10. Mahram is a close male relative such as brother, father, grandfather, uncle, husband, son or grandson.

11. These signs are also posted outside restaurants that serve alcohol, because the consumption of alcohol is illegal in Afghanistan.

12. Kabul Compound refers to a shopping area that is open on Fridays for internationals. This structure is secured by a fenced perimeter with concrete structures, sandbags and laser-wire, and monitored by armed security personnel. One must have a foreign passport (or be accompanied by a foreigner) to enter. It is operated and maintained by the US military. International grocery stores cater to the international community. Some (particularly those that sell alcohol) only allow individuals with non-Afghan passports to enter.

13. For example, Agency Coordinating Body for Afghan Relief (ACBAR), publishes a ‘Code of Conduct’ for its membership (humanitarian, development and reconstruction).

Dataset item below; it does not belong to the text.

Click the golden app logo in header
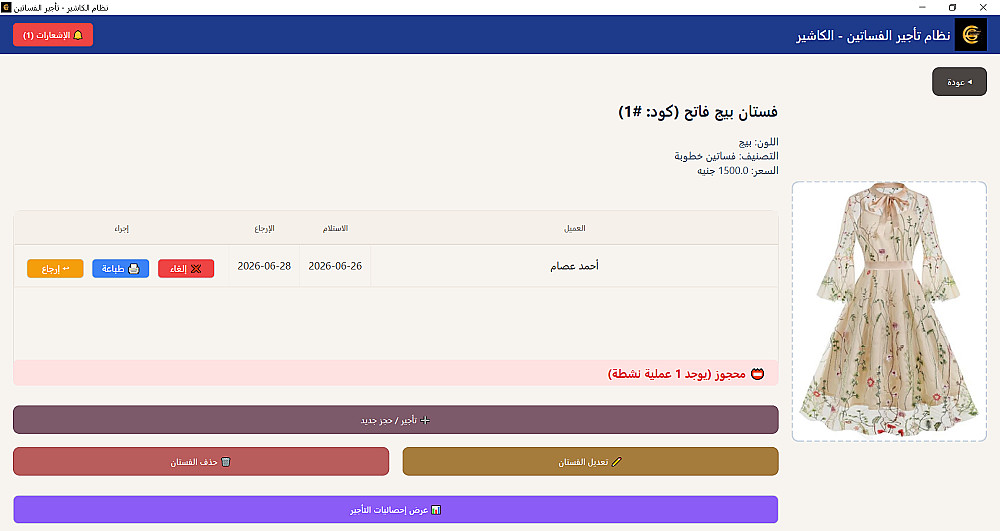[x=970, y=35]
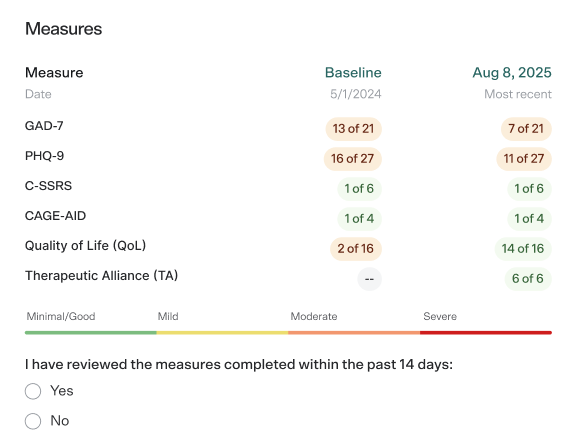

Membership is voluntary as is adherence to the code of conduct due to its inability to monitor the over 2,400 national and internationally registered NGOs operating throughout the country (ACBAR 2005; IRIN Citation2005).

14. This saying was commonly used by many respondents in reference to the popular saying ‘What happens in Vegas stays in Vegas’, in order to identify that an individual's behavior in Kabul does not follow him/her home or to his/her next job assignment.

15. Most international development and aid workers make salaries that are significantly higher than local Afghans. For example, in several cases internationals were paid between U$15,000 and U$30,000 per month for work, while a local Afghan worker in the same office was making between U$250–500 per month.

16. Female research participants who discussed their relationships with Afghan men identified these men (in all cases) as current or former employees.

17. Family protections over women through their exclusion from these practices does not mean that Afghan women are not subject to acts of prostitution (through either violent coercion or economic desperation).